Dari sanalah petaka mulai berdatangan. Dimulai dari konflik dengan sebuah hotel di Semarang yang dijadikan markas esek-esek oleh Hartono. Sementara di Surabaya, ia terjerat tindak pidana aborsi yang dilakukan oleh anak buahnya.
Utangnya dengan sang konglomerat meroket hingga berpuluh-puluh miliar. Hartono gagal bayar. Planet Bali terancam disita bank. Kasusnya terus bergulir di pengadilan, kendati sempat diam selama dua tahun.
Hartono tidak bergeming. Ia terus bekerja membangun impiannya. Planet Bali pun resmi dibuka pada 1997. Diresmikan oleh Gubernur Bali saat itu.
Ironisnya, hanya dua hari. Pemerintah Bali mempermasalahkan isu esek-esek yang ada di sana. Izinnya harus ditinjau ulang.
Hartono merasa mampu meredam aparat, namun ia lupa jika ada kekuasaan di luar tampuk kekuasaan. Hartono tidak cukup kuat untuk melawan konglomerat itu.
Lantas kasus aborsi yang dilakukan oleh anak buhnya pun menyeret dirinya. Hartono dinyatakan bersalah dan sempat mendekam di LP Kadung Pane di kota Semarang, tempat kelahirannya.

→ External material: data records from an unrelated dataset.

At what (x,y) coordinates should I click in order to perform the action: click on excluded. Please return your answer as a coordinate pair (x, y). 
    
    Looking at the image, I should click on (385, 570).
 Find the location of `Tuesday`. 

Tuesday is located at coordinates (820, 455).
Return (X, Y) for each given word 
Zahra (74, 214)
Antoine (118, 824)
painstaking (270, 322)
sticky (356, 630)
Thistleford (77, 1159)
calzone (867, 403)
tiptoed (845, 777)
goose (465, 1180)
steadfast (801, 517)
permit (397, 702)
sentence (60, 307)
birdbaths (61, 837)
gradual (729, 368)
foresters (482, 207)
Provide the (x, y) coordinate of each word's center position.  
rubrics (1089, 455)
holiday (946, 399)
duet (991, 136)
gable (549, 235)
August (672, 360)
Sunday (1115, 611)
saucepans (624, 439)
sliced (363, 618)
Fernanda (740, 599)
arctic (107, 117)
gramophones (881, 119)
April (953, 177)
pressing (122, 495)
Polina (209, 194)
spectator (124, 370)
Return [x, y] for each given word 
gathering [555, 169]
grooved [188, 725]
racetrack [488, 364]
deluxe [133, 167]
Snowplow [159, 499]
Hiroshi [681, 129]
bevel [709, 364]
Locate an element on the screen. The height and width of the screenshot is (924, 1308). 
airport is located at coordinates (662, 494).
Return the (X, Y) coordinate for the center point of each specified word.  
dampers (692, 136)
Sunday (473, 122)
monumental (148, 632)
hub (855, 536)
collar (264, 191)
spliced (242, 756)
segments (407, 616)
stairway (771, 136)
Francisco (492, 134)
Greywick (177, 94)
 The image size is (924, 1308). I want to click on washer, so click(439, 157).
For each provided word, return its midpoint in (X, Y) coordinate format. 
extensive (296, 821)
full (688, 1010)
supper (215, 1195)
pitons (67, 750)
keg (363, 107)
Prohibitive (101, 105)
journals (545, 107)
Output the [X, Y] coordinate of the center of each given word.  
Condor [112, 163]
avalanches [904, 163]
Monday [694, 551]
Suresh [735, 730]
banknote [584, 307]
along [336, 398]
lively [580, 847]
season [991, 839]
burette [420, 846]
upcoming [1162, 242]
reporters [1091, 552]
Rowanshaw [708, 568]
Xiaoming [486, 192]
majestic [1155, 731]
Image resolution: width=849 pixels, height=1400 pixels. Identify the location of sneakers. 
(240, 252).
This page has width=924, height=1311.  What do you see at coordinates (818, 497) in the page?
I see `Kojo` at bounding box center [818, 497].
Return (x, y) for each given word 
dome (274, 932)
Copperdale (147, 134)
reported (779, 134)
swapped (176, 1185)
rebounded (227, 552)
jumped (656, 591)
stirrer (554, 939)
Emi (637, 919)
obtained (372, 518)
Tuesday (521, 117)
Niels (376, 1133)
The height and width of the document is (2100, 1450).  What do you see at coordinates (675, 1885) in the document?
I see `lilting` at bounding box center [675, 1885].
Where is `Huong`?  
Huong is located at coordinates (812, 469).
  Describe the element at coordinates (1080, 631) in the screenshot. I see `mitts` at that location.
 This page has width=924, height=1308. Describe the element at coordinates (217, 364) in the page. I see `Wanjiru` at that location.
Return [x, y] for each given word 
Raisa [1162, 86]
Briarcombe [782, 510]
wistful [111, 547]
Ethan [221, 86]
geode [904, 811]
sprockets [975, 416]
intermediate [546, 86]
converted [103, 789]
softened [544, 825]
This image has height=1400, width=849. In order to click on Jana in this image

Rumah dan propertinya di Jakarta, Surabaya, Semarang, dan Batam juga turut disita bank. Hartono tidak bisa lagi ditemani para wanita, tidak ada lagi tahta dunia, dan hartanya pun perlahan lenyap.
**
Kini Hartono telah tiada, namun kisah yang ia wariskan masih menjadi legenda. Bahkan hingga tahun 2000an, namanya masih menjadi jaminan mutu.
Sebuah situs online berhasil mencatut namanya dan meraup ratusan juta rupiah dari para lelaki yang terobsesi dengan kualitas wanita merek Hartono.
Bisnis prostitusi bisa dikatakan sebagai salah satu bisnis tertua di dunia. Hartono berhasil menancapkan kukunya sebagai salah satu legenda di Indonesia.